States are reluctant to have liquor and fuels under GST as it will put them at a disadvantage financially. The proposal if carried through will not only dent revenues of states, but also pose a challenging situation for the Centre.
Liquor, LPG, natural gas, aviation turbine fuel (ATF), petrol and diesel are exempt from GST. The Centre gets excise revenue and states get VAT on these products. It may not be an easy task to handle, but can be done in phases, said Somesh Kumar, principal secretary, TS commercial taxes department.
VAT revenues from liquor, petrol and diesel sales contribute 46 per cent to Telangana state’s total revenues. It is more or less the same for other states.
“It’s an issue to be agreed upon by the GST Council and then states have to agree. Telangana state gets Rs 9,000 crore from VAT on petrol and diesel annually. The Centre gets revenues in the form of excise duty,” Mr Kumar said.

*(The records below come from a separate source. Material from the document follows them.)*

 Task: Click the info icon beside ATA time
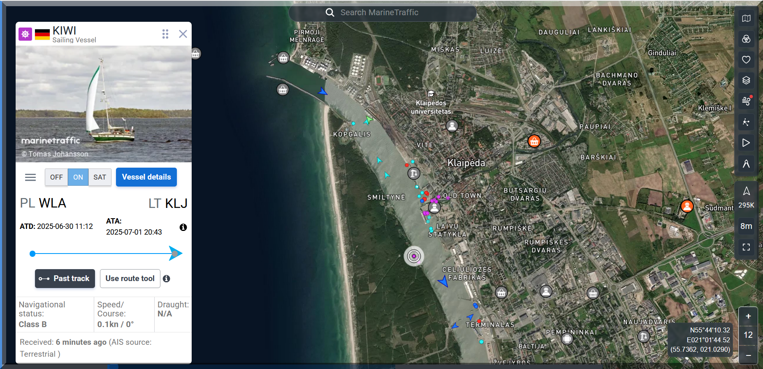pyautogui.click(x=183, y=227)
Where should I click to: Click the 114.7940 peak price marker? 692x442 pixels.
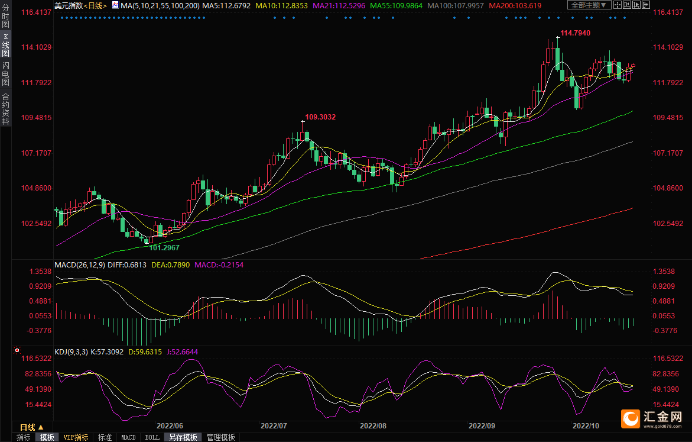tap(574, 33)
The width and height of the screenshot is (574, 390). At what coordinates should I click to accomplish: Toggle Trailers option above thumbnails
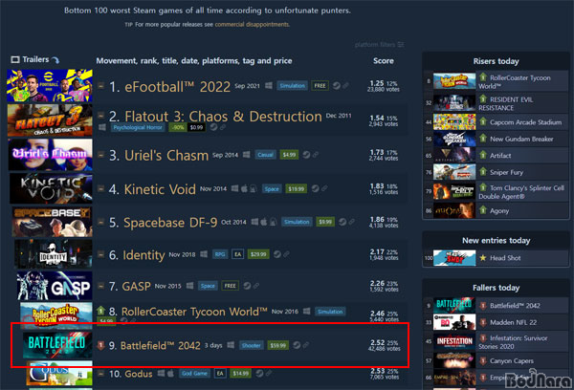(x=34, y=59)
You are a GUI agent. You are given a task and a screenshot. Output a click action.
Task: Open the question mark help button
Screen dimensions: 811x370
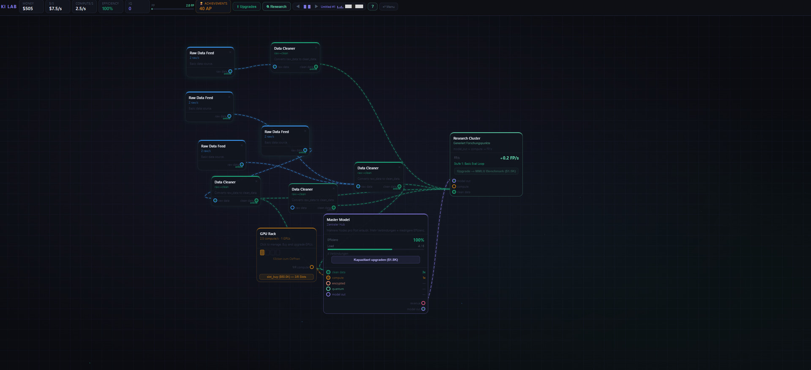(x=372, y=7)
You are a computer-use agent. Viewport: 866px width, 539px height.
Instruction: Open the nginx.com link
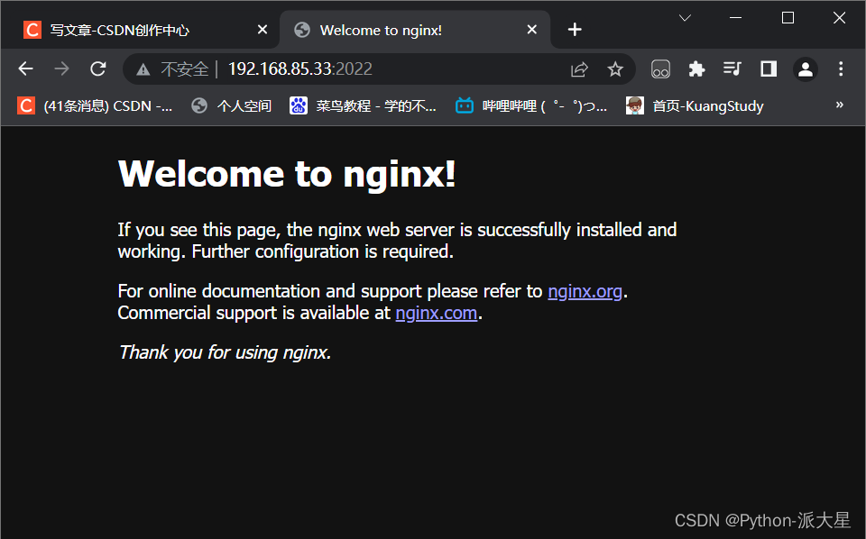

There’s a compensation mechanism. The Centre has to compensate states in case it brings fuels under GST. “From where will the Centre get money to compensate the states? If the state revenues go below a certain level, the Centre has to compensate it. Even if growth comes down, the Centre has to compensate it. In such a situation, bringing fuels under GST may not be an easy task,” Mr Kumar said.
“I think it’s a tricky issue. Let’s start with simpler things. First of all, it’s better to include LPG, natural gas and ATF in the GST basket. Then the Centre and states can think of imposing GST on petrol and diesel,” Mr Kumar said.
The official didn’t respond to a question on the impact on state revenues if liquor is included in GST as there’s no such proposal or demand.
The continuous surge in petrol and diesel prices is fetching the Telangana state government additional revenue of Rs 100 crore every month. The state recorded over Rs 800 crore revenue from fuel sales in May.
Given this background, and the highly fluctuating nature of fuel prices, there are talks in business circles and demands from the public to bring petrol products under GST with the expectation that this would lower the prices. This has been a contentious issue for quite some time and is being discussed in the GST Council, said Mr S.N. Panigrahi, GST consultant and corporate trainer.
“The real crux of the matter is the highly differentiated tax structure of states. If these items come under GST, the maximum rate should be 28 per cent plus compensation cess of 15 per cent. This may become 40 per cent, which then will be shared by the Centre and state equally. The total taxes of the Centre and the states VAT at present are much higher. States may lose substantial amounts of revenue and are very reluctant,” Mr Panigrahi said.
The total VAT revenues of all states from petroleum goods rose to Rs 1,84,091 crore in 2017-18 from Rs 1,37,157 crore in 2014-15.